Nel dibattito sulla scuola, assistiamo a dei preoccupanti scivolamenti linguistici, che possono arrivare alla vera e propria mistificazione:
1) Il diritto/dovere dei docenti all’aggiornamento della preparazione culturale e didattica diventa obbligo di “formazione”, come se gli insegnanti si trovassero in classe per caso, la loro preparazione e la loro esperienza non contassero nulla e dovessero essere “formati” o “riaddestrati” da zero, in modo a-culturale e acritico, nell’obbedienza ai dettami di un “clero ministeriale” che di scuola e insegnamento sa poco o niente. Da insegnanti a burocrati, appunto;
2) Si dà il nome di “autonomia” a un sistema para-aziendalistico in cui un dirigente-manager impone la propria volontà, in ossequio alle indicazioni che gli arrivano dall’alto, a dei docenti ridotti a esecutori e privati – in spregio dell’articolo 33 della Costituzione – di ogni autonomia culturale e pedagogica.
Una truffa linguistica e concettuale, imperniata sull’ambiguità della parola “autonomia”, che spaccia l’aziendalizzazione, la privatizzazione, la deriva verticistica e “manageriale” della scuola pubblica (ora utilissima per indirizzare le risorse del PNRR in direzioni predeterminate da precisi interessi economici, anche al di fuori di ogni reale necessità educativa e culturale) per un’operazione di democratizzazione. Viene da chiedersi se chi continua a difendere questa “autonomia” sia in malafede o non abbia capito cosa stia realmente accadendo alla scuola;
3) La fantomatica terribile “didattica trasmissiva” unidirezionale, con l’insegnante che tiene una conferenza senza curarsi di chi ha di fronte e gli studenti che assorbono passivamente, con la cattedra e la predella, i vasi, l’imbuto ecc. ecc., sono cose che non esistono più da nessuna parte e che servono solo come straw man argument per giustificare lo smantellamento delle discipline, dei saperi e delle conoscenze nella scuola pubblica.

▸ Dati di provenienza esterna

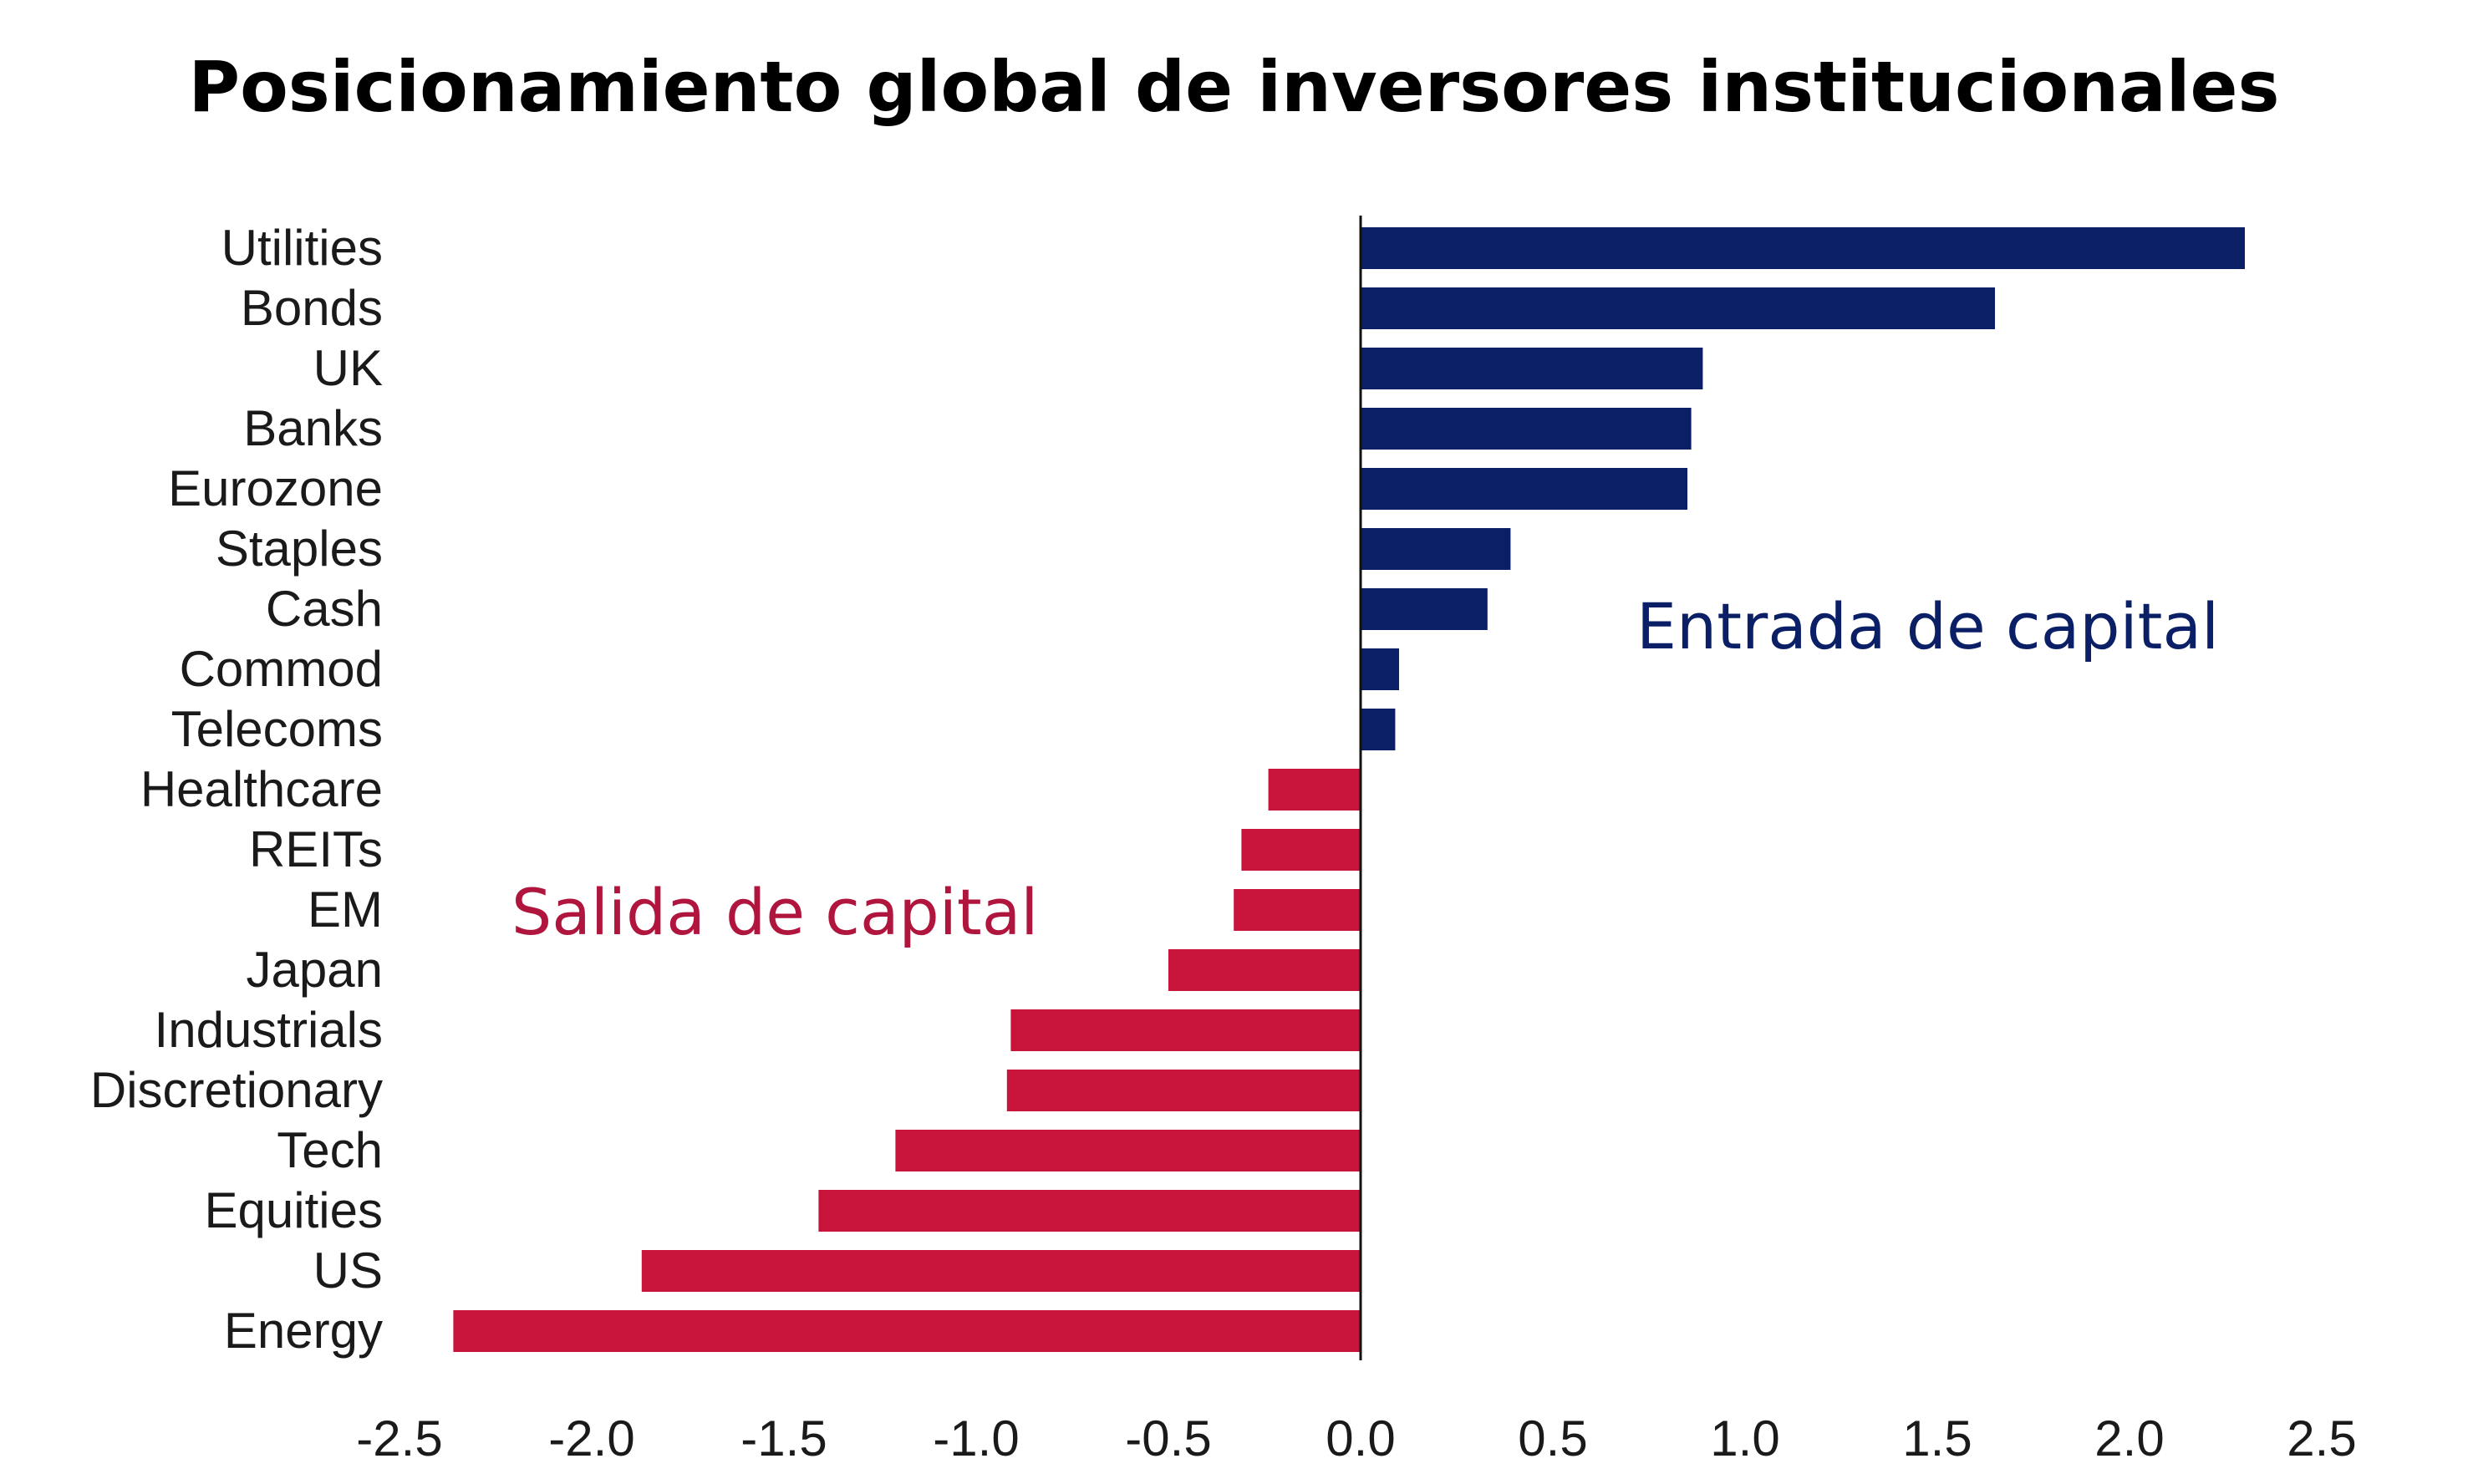 This screenshot has height=1484, width=2468. Describe the element at coordinates (399, 1438) in the screenshot. I see `x-tick-label: -2.5` at that location.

Ogni lezione degna di questo nome in realtà è una sperimentazione didattica, che tiene conto dell’infinita varietà dei contesti e delle situazioni educative possibili. Invece una “sperimentazione” calata dall’alto, in astratto, per motivazioni che non hanno nulla a che vedere con la scuola (come quelle legate ad esempio agli “ambienti di apprendimento innovativi”), è una contraddizione in termini. Speriamo che se ne rendano conto in tanti, almeno tra quelli che non sono coinvolti nel grande business della “formazione” e dell’ “innovazione”.